>>>

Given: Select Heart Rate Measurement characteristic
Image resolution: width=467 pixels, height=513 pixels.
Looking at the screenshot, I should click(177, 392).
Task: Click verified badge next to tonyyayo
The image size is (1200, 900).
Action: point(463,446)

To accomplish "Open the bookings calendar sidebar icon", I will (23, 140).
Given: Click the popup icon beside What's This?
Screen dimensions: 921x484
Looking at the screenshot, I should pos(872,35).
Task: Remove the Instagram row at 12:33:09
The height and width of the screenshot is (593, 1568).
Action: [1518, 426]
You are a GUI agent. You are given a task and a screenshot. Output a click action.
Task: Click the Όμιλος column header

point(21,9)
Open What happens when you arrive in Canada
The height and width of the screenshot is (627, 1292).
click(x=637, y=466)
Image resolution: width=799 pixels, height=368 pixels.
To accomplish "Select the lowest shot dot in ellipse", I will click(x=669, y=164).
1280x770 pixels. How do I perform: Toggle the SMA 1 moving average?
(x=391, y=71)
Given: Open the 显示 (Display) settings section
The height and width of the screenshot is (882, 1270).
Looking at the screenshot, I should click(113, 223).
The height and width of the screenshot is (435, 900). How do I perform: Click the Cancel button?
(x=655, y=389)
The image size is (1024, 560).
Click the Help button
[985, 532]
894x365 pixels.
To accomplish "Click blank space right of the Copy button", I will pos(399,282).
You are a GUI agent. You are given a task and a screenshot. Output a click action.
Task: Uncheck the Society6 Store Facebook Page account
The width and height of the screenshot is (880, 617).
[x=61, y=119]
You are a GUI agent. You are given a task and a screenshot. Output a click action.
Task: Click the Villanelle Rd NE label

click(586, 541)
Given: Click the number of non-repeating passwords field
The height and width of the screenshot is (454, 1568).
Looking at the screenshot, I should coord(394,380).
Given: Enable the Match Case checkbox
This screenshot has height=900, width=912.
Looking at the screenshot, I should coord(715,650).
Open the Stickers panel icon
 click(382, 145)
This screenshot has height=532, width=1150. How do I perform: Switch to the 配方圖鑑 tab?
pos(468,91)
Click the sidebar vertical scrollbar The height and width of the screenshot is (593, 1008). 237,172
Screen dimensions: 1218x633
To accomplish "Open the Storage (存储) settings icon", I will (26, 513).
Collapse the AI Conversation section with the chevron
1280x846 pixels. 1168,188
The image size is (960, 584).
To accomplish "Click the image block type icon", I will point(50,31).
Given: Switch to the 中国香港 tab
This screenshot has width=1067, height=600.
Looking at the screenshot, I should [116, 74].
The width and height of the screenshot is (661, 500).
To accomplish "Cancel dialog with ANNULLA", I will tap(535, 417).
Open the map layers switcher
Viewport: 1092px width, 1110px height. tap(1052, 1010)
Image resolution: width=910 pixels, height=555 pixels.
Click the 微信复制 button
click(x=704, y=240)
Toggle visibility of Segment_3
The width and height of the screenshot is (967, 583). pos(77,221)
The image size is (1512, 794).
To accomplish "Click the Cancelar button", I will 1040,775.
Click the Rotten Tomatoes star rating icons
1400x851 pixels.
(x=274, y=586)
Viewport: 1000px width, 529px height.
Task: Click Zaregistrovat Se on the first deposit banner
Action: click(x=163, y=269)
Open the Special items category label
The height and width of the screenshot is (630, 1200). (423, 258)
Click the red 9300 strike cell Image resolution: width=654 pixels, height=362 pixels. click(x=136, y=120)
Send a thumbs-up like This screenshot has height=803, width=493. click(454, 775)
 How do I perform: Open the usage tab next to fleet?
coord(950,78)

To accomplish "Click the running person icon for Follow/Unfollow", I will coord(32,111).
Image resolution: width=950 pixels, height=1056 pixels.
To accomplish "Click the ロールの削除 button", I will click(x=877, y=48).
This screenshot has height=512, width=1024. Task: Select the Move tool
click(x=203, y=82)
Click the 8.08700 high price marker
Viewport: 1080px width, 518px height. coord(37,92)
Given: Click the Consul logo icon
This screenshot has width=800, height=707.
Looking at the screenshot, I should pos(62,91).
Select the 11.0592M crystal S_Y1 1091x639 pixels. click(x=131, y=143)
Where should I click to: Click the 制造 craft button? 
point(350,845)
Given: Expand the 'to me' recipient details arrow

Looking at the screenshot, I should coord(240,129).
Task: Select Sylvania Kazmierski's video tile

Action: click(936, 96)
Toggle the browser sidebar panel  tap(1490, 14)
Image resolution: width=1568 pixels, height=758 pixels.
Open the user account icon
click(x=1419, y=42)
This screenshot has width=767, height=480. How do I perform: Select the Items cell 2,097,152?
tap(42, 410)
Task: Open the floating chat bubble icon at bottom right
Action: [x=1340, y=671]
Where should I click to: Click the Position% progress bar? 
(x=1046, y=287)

<<<

» **Problem statement**
The complete set of entries above must be reproduced verbatim.

» **Solution for this task**
Given: Select Heart Rate Measurement characteristic
Image resolution: width=467 pixels, height=513 pixels.
Looking at the screenshot, I should click(177, 392).
Task: Click verified badge next to tonyyayo
The image size is (1200, 900).
Action: point(463,446)

To accomplish "Open the bookings calendar sidebar icon", I will (23, 140).
Given: Click the popup icon beside What's This?
Screen dimensions: 921x484
Looking at the screenshot, I should pos(872,35).
Task: Remove the Instagram row at 12:33:09
The height and width of the screenshot is (593, 1568).
Action: [1518, 426]
You are a GUI agent. You are given a task and a screenshot. Output a click action.
Task: Click the Όμιλος column header

point(21,9)
Open What happens when you arrive in Canada
The height and width of the screenshot is (627, 1292).
click(x=637, y=466)
Image resolution: width=799 pixels, height=368 pixels.
To accomplish "Select the lowest shot dot in ellipse", I will click(x=669, y=164).
1280x770 pixels. How do I perform: Toggle the SMA 1 moving average?
(x=391, y=71)
Given: Open the 显示 (Display) settings section
The height and width of the screenshot is (882, 1270).
Looking at the screenshot, I should click(113, 223).
The height and width of the screenshot is (435, 900). How do I perform: Click the Cancel button?
(x=655, y=389)
The image size is (1024, 560).
Click the Help button
[985, 532]
894x365 pixels.
To accomplish "Click blank space right of the Copy button", I will pos(399,282).
You are a GUI agent. You are given a task and a screenshot. Output a click action.
Task: Uncheck the Society6 Store Facebook Page account
The width and height of the screenshot is (880, 617).
[x=61, y=119]
You are a GUI agent. You are given a task and a screenshot. Output a click action.
Task: Click the Villanelle Rd NE label

click(586, 541)
Given: Click the number of non-repeating passwords field
The height and width of the screenshot is (454, 1568).
Looking at the screenshot, I should coord(394,380).
Given: Enable the Match Case checkbox
This screenshot has height=900, width=912.
Looking at the screenshot, I should coord(715,650).
Open the Stickers panel icon
 click(382, 145)
This screenshot has height=532, width=1150. How do I perform: Switch to the 配方圖鑑 tab?
pos(468,91)
Click the sidebar vertical scrollbar The height and width of the screenshot is (593, 1008). 237,172
Screen dimensions: 1218x633
To accomplish "Open the Storage (存储) settings icon", I will (26, 513).
Collapse the AI Conversation section with the chevron
1280x846 pixels. 1168,188
The image size is (960, 584).
To accomplish "Click the image block type icon", I will point(50,31).
Given: Switch to the 中国香港 tab
This screenshot has width=1067, height=600.
Looking at the screenshot, I should [116, 74].
The width and height of the screenshot is (661, 500).
To accomplish "Cancel dialog with ANNULLA", I will tap(535, 417).
Open the map layers switcher
Viewport: 1092px width, 1110px height. tap(1052, 1010)
Image resolution: width=910 pixels, height=555 pixels.
Click the 微信复制 button
click(x=704, y=240)
Toggle visibility of Segment_3
The width and height of the screenshot is (967, 583). pos(77,221)
The image size is (1512, 794).
To accomplish "Click the Cancelar button", I will 1040,775.
Click the Rotten Tomatoes star rating icons
1400x851 pixels.
(x=274, y=586)
Viewport: 1000px width, 529px height.
Task: Click Zaregistrovat Se on the first deposit banner
Action: click(x=163, y=269)
Open the Special items category label
The height and width of the screenshot is (630, 1200). (423, 258)
Click the red 9300 strike cell Image resolution: width=654 pixels, height=362 pixels. click(x=136, y=120)
Send a thumbs-up like This screenshot has height=803, width=493. click(454, 775)
 How do I perform: Open the usage tab next to fleet?
coord(950,78)

To accomplish "Click the running person icon for Follow/Unfollow", I will coord(32,111).
Image resolution: width=950 pixels, height=1056 pixels.
To accomplish "Click the ロールの削除 button", I will click(x=877, y=48).
This screenshot has height=512, width=1024. Task: Select the Move tool
click(x=203, y=82)
Click the 8.08700 high price marker
Viewport: 1080px width, 518px height. coord(37,92)
Given: Click the Consul logo icon
This screenshot has width=800, height=707.
Looking at the screenshot, I should pos(62,91).
Select the 11.0592M crystal S_Y1 1091x639 pixels. click(x=131, y=143)
Where should I click to: Click the 制造 craft button? 
point(350,845)
Given: Expand the 'to me' recipient details arrow

Looking at the screenshot, I should coord(240,129).
Task: Select Sylvania Kazmierski's video tile

Action: click(936, 96)
Toggle the browser sidebar panel  tap(1490, 14)
Image resolution: width=1568 pixels, height=758 pixels.
Open the user account icon
click(x=1419, y=42)
This screenshot has width=767, height=480. How do I perform: Select the Items cell 2,097,152?
tap(42, 410)
Task: Open the floating chat bubble icon at bottom right
Action: [x=1340, y=671]
Where should I click to: Click the Position% progress bar? 
(x=1046, y=287)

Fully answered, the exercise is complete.